TRAVAIL DEMANDÉ
(a) Résumez en quelques phrases le paragraphe de l'extrait qui commence par « J'ai passé une partie de ma matinée », en conservant ses faits essentiels.
(b) Recopiez sans aucune modification le passage de l'extrait qui va de « J’ai passé une » à « plus jamais revenir. ».

EXTRAIT DU TEXTE

^^^^

Marie: Elle s’est trompée de route pour venir me voir. Au lieu de prendre à gauche vers le gué où Sija est tombé, elle est partie tout droit jusqu’à la piste en terre tout là-bas vers l’endroit où le gars de Touho a abattu le python de plusieurs mètres. « Marie, tu voulais devenir garde champêtre ? » lui avais-je demandé. Elle riait. Du même sourire de je ne sais plus combien d’années quand je l’avais connue à Grenoble. Marie kamadra. Marie la blanche. À l’époque, nous avons deux Marie à la maison. Une, c’est l’épouse de mon grand frère Drikone. C’est elle la noire, la kanak. L’autre Marie, c’est la blanche. Elle est de Grenoble. Chez nous, maintenant dans la famille H. nous avons quatre Marie. Pour les distinguer… nous les appelons par leurs autres prénoms et par leur filiation matrimoniale. Après les deux Marie, précédemment citées, nous avons Marie Cheyenne et l’autre Marie à Baly (qui est mon neveu. Il porte mon autre prénom)

J’ai passé une partie de ma matinée de jeudi avec Marie kamadra dans la maison chantier qui n’est pas achevée. On échangeait sur Nuelasin et sur l’autre journal de l’école de Tiéta qu’on a lancé en 2008. Vetchaong. C’était encore à l’époque de M. Pierre et de M. Thierry l’actuel directeur de la FELP. Elle était intéressée par ce travail. Je suis très heureux de cette matinée. Des moments uniques qui nous rajeunissent et nous rafraîchissent la mémoire que le temps a enlevée de son cours. Souvenirs sur lesquels l’écho ne fera plus jamais revenir.

^^^^

DONNÉES FOURNIES
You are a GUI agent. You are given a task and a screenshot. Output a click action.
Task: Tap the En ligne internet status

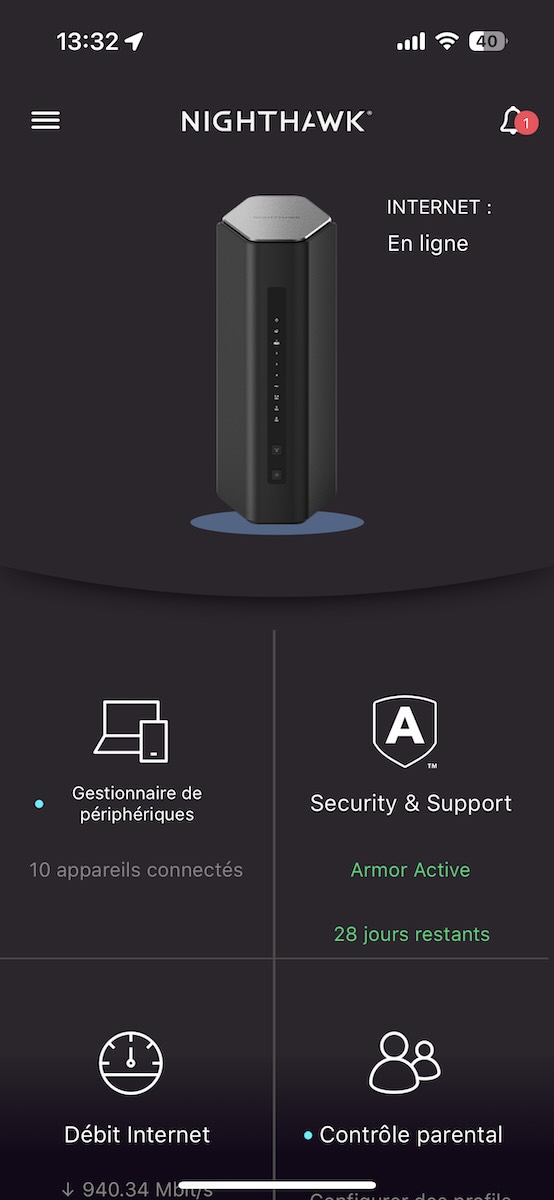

^^^^

RÉSULTATS
(a) J'ai passé jeudi matin avec Marie kamadra dans la maison chantier inachevée. Nous avons parlé de Nuelasin et de Vetchaong, l'autre journal de l'école de Tiéta lancé en 2008, à l'époque de M. Pierre et de M. Thierry, actuel directeur de la FELP. Ce travail l'intéressait. Cette matinée m'a rendu très heureux : de tels moments uniques rajeunissent et rafraîchissent une mémoire que le temps a effacée.

(b)
J’ai passé une partie de ma matinée de jeudi avec Marie kamadra dans la maison chantier qui n’est pas achevée. On échangeait sur Nuelasin et sur l’autre journal de l’école de Tiéta qu’on a lancé en 2008. Vetchaong. C’était encore à l’époque de M. Pierre et de M. Thierry l’actuel directeur de la FELP. Elle était intéressée par ce travail. Je suis très heureux de cette matinée. Des moments uniques qui nous rajeunissent et nous rafraîchissent la mémoire que le temps a enlevée de son cours. Souvenirs sur lesquels l’écho ne fera plus jamais revenir.